Kapow - Making a Game in Real-Mode x86 Assembly
Table of Contents
Kapow is a remake of Kaboom! (1981) for the Atari 2600. It runs on an x86 machine without an operating system, exclusively in 16 bit real-mode. I made it as a bonus assignment for CSE1400 at TU Delft. The source code is available at Github.
Why Real-Mode Assembly?
The assignment called for a simple game in assembly. Most students wrote Linux CLI programs in x86. I decided to go a bit further and write something that would boot directly from disk, no operating system required. This meant working in Real Mode—the state your CPU enters on startup, where it behaves like a 1978 Intel 8086 with a much higher clock speed. Sixteen bit registers, one megabyte of RAM, and none of the conveniences of a modern operating system.
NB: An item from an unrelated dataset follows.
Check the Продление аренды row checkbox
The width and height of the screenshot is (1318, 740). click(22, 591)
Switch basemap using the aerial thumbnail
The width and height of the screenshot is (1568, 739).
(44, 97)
Was this a good idea? Probably not. Was it educational? Absolutely.
The Hard Parts
Working in real-mode with a modern assembler presented some unexpected challenges. NASM is designed for 32 and 64 bit code, and its 16 bit support has some rough edges.
The Addressing Problem
You might notice that in Real Mode we have access to a whole megabyte of RAM, but we are using 16 bit registers to address it. How is it possible to address one million bytes, if in 16 bits we can only represent 64 thousand distinct values? The answer lies in Memory Segmentation—another register provides an additional 4 bits for addressing, giving us 20 bits total. Every 64 kilobytes of RAM is referred to as one segment.
The main problem with using NASM in 16 bit code starts when you try to modify the value at a label:
var: dw 0x123 mov ax, [var] mul 20 mov [var], ax
Normally, you would expect this to work. However, when dealing with 16 bit code NASM refuses to do this. Upon further digging, it seemed possible to use seg to load the segment of the label, but this requires Microsoft COM files. In order to preserve the debugging advantages of using a modern ELF format, I had to find another solution.
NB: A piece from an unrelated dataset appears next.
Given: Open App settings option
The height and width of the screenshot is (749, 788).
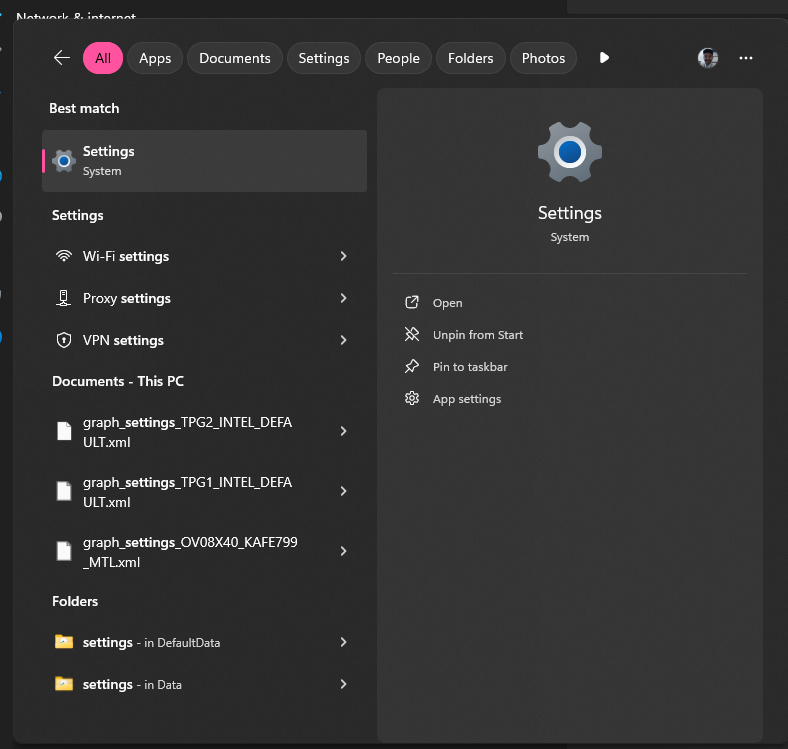Looking at the screenshot, I should tap(466, 399).
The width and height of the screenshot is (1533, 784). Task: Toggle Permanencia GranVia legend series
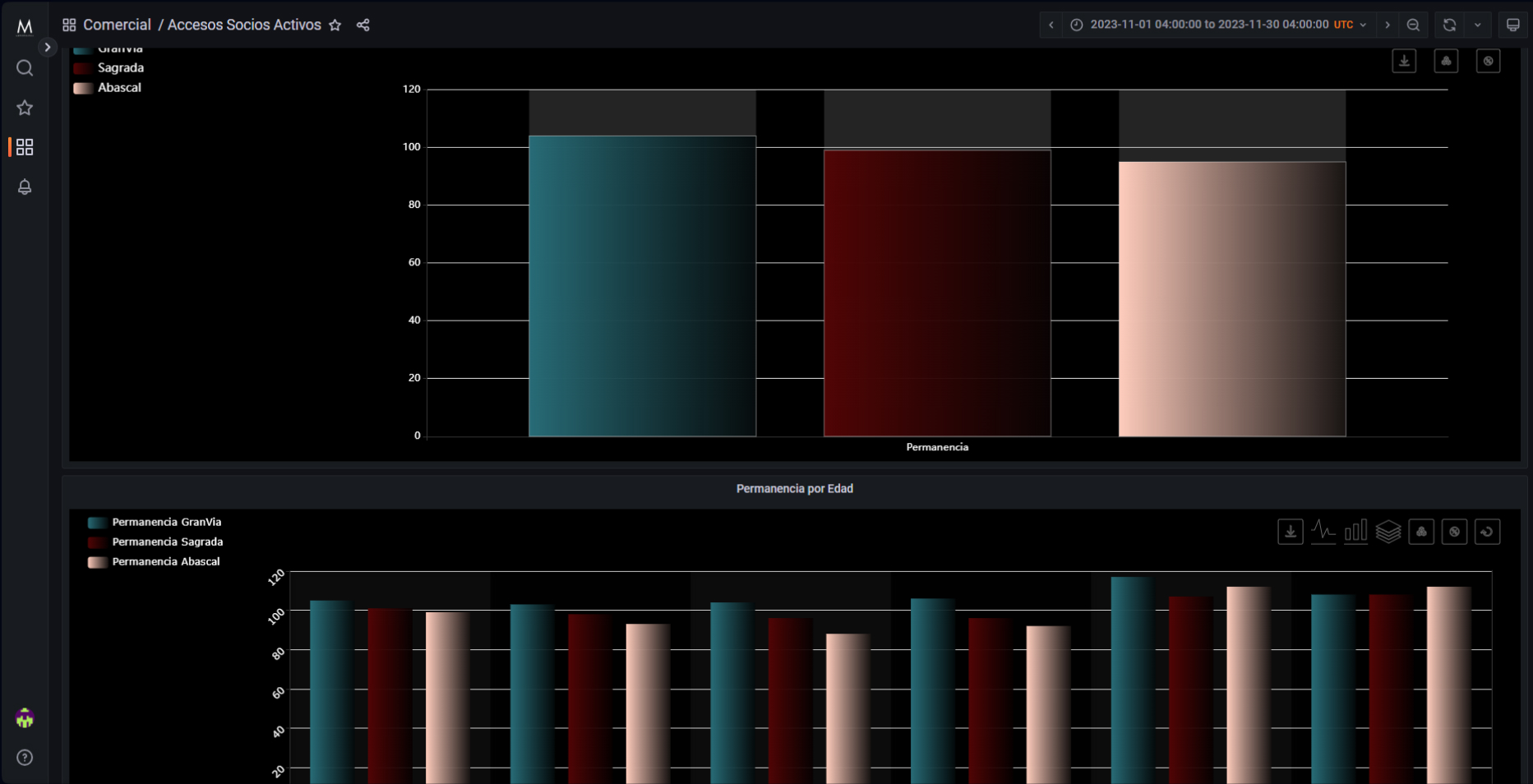click(166, 523)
Bootlegged Effective Addressing
The workaround was to define an area in memory where variables would be stored. This was done in game/var_locs.asm. A base offset is defined (0xC000), and subsequently the location of every single variable used by the game is defined manually. This also necessitates the initialization of each memory location in the respective file where the variables are used.
The same approach applies to sprites. The easiest solution would be:
sprite: incbin "./mysprite.bin" mov ax, seg sprite mov es, ax mov ax, sprite call my_draw_routine
But due to the aforementioned problems, this is not possible. Instead, sprite locations are stored in game/sprite_constants.asm, and the sprites themselves are loaded into a separate segment. To make this work, the code segment is padded to exactly 64 kilobytes:
times 0xFFFF - ($-$$) db 0
This way we know exactly where the sprites will be—in the next segment after the code.
The Toolchain
Graphics: Mode 13h
In the late 80's and early 90's, the most common graphics hardware on a PC was the VGA Chip. To this day, practically every GPU implements its functionality. The most popular mode was Mode 13h, and it is trivial to set up:
mov ax, 0x13 int 0x10
Mode 13h gets its name from the value put into =ax=—13 hexadecimal.
Drawing to the Screen
Once set, the screen can be written to as a linear buffer at segment 0xA0000. The screen is 320x200 pixels, taking up an entire 64 kilobyte segment. Each byte represents a single pixel, with the value being an index into the color palette.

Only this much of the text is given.